Il ne s’agit pas de faire passer le politique sur le divan, encore moins sur le gril. Le dispositif n’est pas celui du confessionnal. Aucune question intime ; le seul souvenir personnel est livré spontanément. Est-ce une interview ? Une « conversation sans tabou » – comme l’affirme le journal ? La discussion se situe en tout cas sur le plan des idées proprement politiques. Le parcours, les convictions, les projets politiques de Copé sont tour à tour évoqués : là où JAM parle sans ambages, titillant parfois son interlocuteur sur tel sujet brûlant, Copé répond sans détour. Le « décomplexé » de la politique ne saurait se laisser impressionner par un psy. Ce serait un comble. Sans inhibition, il assume jusqu’au bout ses idées et propos, dont il se fait entièrement responsable, arguments à l’appui.

D’après la dernière enquête du Cevipof sur la confiance politique et le moral des Français, ces derniers seraient plus que jamais méfiants, moroses et las – en un mot : déprimés. Eh bien, Copé, quant à lui, a le moral. Il se verrait bien en antidépresseur puissant et efficace pour la France ! Ses batteries ont été rechargées à bloc par les récentes épreuves. L’homme politique résume donc son « mental » en quatre mots : sérénité, confiance, passion et vigilance. Ses quatre vertus cardinales, en somme.
Il est frappant de constater à quel point le discours de M. Copé est pétri de notions « psy ». Il sait parler le langage de l’Autre et manier ses semblants. On voit l’homme politique à l’œuvre. Concernant les peurs qui, selon lui, agitent les Français (sur le déclin, le communautarisme, l’intégration des immigrés), il avoue « rêver à un immense groupe de parole où les Français pourraient librement mettre des mots sur leurs angoisses, leurs exaspérations, afin que nous puissions débloquer les situations ». JAM lui rappelle alors l’échec du débat sur l’identité nationale de Sarkozy : ouvrir les vannes à une parole décomplexée sur de tels sujets, ne va-t-il pas intensifier et solidifier ces peurs ? Les mots ne vont-ils pas faire exister d’autant plus la chose ? Un peu d’inhibition en la matière n’est sans doute pas un mal.

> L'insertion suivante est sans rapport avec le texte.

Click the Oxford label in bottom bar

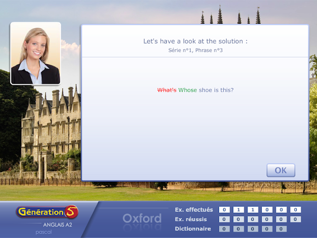(142, 218)
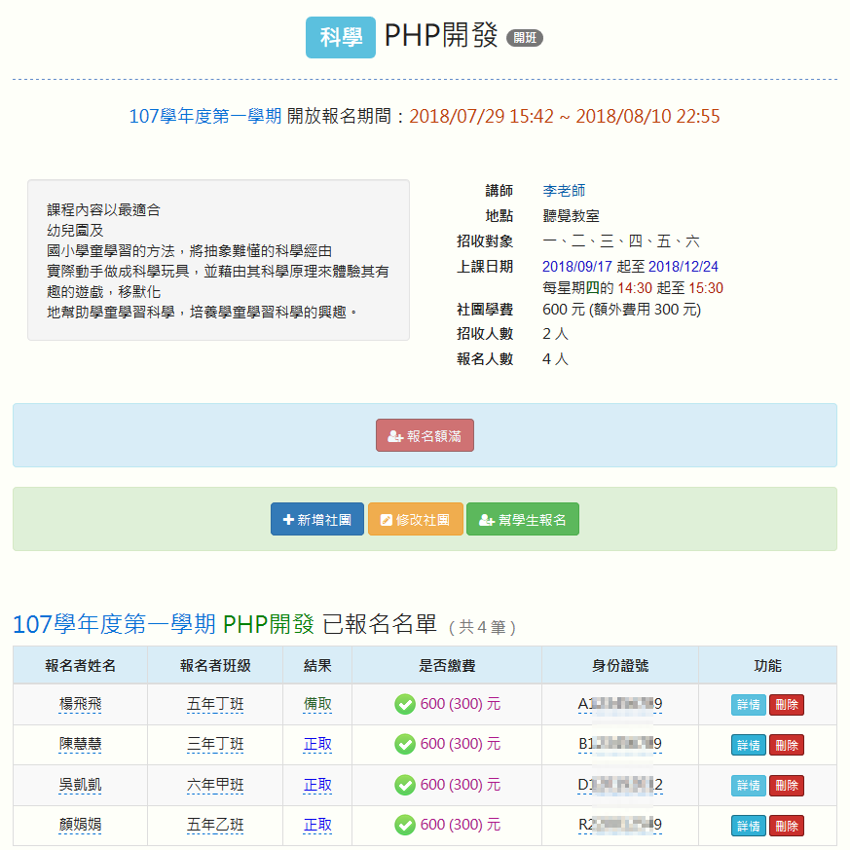Click the 報名額滿 button
The width and height of the screenshot is (850, 850).
tap(425, 436)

Mais Copé insiste : on ne saurait ignorer et dénier ces peurs. L’angélisme et le refoulement à la Jospin produisent inévitablement, un jour, le retour du refoulé : « il ne s’agit pas ici de névrose ou de problèmes de perception. Il s’agit de faits réels. » Copé se dit connecté à la réalité que vivent les Français et se présente comme le candidat du vrai et du réel. Il cite même Lacan : « Il me semble que Lacan disait : « Le réel, c’est quand on se cogne », n’est-ce pas ? En 2002, au second tour de la présidentielle, le choc fut rude. »
La « passion fixe » de Copé, c’est la France, dit-il ; la passion fixe de J.-A. Miller, c’est la psychanalyse – mais la politique aussi, c’est certain : tant celle qui se déploie sur la scène du monde où œuvrent les hommes de pouvoir, que la politique dans la psychanalyse, ou encore la stratégie et la tactique dans la direction de la cure. L’affaire Mitra Kadivar a démontré récemment comment ces trois aspects pouvaient se trouver étroitement noués. Nulle solution de continuité entre les niveaux individuels et collectifs, entre éthique et politique.

L’idée de cette série d’entretiens paraît donc judicieuse pour le psychanalyste qui se veut synchrone avec le monde ambiant. Hommes et femmes de pouvoir, de désir et de convictions, nous l’espérons, se prêteront volontiers au jeu.